=== Assignment ===
Write out exactly the lines of the entries below, from the first through the line containing "Screen dimensions: 1122x499", and nothing beyond them.

*** Extracted entries ***

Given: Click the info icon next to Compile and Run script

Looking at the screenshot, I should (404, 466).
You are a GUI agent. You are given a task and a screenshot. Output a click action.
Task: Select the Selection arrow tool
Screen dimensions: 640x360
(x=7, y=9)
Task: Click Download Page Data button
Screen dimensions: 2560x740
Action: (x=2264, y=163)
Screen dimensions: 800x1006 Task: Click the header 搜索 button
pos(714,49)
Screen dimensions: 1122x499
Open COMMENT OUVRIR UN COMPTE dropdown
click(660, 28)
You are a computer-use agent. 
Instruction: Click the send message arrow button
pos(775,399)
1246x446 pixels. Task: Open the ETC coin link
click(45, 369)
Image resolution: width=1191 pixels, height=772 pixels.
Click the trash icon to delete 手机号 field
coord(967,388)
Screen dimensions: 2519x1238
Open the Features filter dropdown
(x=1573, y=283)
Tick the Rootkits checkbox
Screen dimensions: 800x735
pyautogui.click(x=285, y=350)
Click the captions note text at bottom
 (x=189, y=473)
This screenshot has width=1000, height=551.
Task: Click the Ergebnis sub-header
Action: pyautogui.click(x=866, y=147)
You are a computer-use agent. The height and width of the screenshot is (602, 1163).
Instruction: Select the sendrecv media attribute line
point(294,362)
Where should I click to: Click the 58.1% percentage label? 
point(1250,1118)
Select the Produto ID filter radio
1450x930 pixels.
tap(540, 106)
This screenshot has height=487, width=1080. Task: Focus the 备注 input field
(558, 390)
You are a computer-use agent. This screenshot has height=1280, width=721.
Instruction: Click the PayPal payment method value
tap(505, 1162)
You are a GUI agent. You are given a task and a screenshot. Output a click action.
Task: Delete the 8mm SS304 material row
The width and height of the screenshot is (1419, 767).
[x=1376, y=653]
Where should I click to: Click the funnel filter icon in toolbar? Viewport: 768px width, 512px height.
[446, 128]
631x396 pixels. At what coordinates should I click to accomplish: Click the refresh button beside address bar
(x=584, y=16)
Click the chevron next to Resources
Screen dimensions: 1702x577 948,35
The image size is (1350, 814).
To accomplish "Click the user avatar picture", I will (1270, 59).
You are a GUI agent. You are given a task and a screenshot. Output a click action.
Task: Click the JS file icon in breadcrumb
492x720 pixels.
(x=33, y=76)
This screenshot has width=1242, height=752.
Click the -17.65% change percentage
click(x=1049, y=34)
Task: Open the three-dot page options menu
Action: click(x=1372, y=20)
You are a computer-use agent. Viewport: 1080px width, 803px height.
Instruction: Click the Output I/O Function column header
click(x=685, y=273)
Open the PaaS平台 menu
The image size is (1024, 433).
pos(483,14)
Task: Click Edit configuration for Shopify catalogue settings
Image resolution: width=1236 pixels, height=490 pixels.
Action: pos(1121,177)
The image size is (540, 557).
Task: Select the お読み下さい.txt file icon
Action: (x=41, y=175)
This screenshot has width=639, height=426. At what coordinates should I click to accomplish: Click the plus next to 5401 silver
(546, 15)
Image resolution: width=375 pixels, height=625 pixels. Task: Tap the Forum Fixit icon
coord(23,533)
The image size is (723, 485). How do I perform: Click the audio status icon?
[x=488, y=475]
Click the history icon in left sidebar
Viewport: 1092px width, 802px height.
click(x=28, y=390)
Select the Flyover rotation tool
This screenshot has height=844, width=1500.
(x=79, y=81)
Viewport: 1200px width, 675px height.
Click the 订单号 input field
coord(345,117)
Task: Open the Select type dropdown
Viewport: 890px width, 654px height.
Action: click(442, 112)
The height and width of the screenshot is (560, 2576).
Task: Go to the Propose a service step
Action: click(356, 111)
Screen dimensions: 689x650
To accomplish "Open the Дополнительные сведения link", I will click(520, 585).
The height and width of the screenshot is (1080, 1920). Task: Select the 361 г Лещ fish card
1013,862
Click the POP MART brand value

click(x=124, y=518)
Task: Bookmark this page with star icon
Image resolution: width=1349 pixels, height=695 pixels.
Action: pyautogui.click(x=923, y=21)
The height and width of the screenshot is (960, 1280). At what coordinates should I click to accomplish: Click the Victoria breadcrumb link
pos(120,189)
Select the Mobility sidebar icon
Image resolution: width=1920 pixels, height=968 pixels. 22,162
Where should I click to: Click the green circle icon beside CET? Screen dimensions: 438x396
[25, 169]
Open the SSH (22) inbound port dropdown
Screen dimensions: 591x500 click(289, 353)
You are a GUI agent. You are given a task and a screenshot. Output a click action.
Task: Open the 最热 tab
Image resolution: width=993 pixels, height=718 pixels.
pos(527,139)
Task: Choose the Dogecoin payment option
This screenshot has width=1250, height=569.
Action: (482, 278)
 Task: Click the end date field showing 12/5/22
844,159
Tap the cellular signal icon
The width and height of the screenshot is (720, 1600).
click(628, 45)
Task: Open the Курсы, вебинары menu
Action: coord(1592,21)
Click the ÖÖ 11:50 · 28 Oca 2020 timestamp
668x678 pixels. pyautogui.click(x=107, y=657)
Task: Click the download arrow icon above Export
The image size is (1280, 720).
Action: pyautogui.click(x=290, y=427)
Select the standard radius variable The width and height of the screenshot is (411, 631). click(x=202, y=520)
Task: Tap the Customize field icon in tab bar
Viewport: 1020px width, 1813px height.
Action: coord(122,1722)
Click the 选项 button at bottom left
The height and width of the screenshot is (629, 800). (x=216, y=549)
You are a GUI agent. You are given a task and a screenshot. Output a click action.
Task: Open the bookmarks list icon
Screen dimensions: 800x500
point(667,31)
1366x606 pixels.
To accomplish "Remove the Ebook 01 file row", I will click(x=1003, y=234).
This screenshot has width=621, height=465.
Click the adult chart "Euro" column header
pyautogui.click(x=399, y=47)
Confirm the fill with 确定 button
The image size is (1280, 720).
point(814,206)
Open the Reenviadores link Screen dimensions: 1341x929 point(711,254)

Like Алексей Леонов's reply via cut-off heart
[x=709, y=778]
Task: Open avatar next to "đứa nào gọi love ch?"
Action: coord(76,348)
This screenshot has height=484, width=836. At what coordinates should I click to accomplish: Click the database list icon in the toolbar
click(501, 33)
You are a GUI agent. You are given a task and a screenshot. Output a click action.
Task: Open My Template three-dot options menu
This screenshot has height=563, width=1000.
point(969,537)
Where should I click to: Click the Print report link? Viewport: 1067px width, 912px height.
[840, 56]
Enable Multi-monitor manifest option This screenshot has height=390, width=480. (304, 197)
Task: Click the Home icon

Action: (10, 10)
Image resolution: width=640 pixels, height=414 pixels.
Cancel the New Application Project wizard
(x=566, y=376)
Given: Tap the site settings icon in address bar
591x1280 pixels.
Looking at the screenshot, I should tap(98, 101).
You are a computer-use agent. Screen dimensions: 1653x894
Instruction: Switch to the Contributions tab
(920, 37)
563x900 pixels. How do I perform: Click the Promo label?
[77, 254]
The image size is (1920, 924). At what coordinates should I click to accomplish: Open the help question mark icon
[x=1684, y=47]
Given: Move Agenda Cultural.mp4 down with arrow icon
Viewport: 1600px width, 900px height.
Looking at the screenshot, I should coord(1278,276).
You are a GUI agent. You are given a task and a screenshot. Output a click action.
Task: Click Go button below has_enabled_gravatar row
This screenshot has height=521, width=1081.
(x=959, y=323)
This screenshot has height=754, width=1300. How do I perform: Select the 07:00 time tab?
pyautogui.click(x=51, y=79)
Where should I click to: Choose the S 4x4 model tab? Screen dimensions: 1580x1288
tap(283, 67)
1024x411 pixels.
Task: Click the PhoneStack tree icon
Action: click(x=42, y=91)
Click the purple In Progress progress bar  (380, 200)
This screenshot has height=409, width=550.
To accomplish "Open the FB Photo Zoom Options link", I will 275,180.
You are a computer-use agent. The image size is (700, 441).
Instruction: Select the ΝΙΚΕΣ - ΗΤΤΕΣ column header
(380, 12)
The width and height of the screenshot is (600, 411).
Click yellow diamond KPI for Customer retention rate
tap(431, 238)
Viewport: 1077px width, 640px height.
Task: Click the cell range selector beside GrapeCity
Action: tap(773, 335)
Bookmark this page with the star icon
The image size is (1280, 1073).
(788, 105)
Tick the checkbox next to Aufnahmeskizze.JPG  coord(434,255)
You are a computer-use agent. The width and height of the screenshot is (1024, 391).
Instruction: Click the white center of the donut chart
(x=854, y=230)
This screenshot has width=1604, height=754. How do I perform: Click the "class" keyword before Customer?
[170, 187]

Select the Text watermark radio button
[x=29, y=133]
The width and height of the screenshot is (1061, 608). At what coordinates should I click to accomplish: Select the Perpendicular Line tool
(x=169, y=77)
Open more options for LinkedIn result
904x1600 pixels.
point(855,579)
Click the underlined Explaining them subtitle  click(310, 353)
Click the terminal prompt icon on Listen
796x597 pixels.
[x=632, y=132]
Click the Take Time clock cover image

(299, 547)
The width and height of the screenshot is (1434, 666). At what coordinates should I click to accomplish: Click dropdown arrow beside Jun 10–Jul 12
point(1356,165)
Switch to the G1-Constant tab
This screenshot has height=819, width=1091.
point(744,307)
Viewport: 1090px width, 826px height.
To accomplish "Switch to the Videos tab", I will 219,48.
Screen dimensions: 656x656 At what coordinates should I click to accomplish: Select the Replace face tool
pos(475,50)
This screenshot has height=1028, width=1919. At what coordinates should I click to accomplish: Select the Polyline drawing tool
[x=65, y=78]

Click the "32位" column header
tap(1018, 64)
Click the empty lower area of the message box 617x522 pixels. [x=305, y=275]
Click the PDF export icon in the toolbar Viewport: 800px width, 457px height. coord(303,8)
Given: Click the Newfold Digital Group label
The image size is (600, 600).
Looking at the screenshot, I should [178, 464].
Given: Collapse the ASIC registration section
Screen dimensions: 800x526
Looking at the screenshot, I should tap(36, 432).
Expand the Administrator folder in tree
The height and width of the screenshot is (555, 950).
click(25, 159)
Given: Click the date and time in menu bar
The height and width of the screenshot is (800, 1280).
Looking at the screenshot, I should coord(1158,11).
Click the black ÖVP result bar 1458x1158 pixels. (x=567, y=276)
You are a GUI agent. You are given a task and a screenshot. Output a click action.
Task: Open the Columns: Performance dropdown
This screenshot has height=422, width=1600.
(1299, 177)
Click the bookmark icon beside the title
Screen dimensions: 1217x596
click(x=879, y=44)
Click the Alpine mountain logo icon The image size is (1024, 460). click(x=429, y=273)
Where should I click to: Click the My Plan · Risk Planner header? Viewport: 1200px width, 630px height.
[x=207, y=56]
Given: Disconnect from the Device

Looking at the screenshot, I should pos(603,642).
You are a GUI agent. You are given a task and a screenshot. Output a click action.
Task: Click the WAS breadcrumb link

***

=== Exercise solution ===
Given: Click the info icon next to Compile and Run script

Looking at the screenshot, I should (404, 466).
You are a GUI agent. You are given a task and a screenshot. Output a click action.
Task: Select the Selection arrow tool
Screen dimensions: 640x360
(x=7, y=9)
Task: Click Download Page Data button
Screen dimensions: 2560x740
Action: (x=2264, y=163)
Screen dimensions: 800x1006 Task: Click the header 搜索 button
pos(714,49)
Screen dimensions: 1122x499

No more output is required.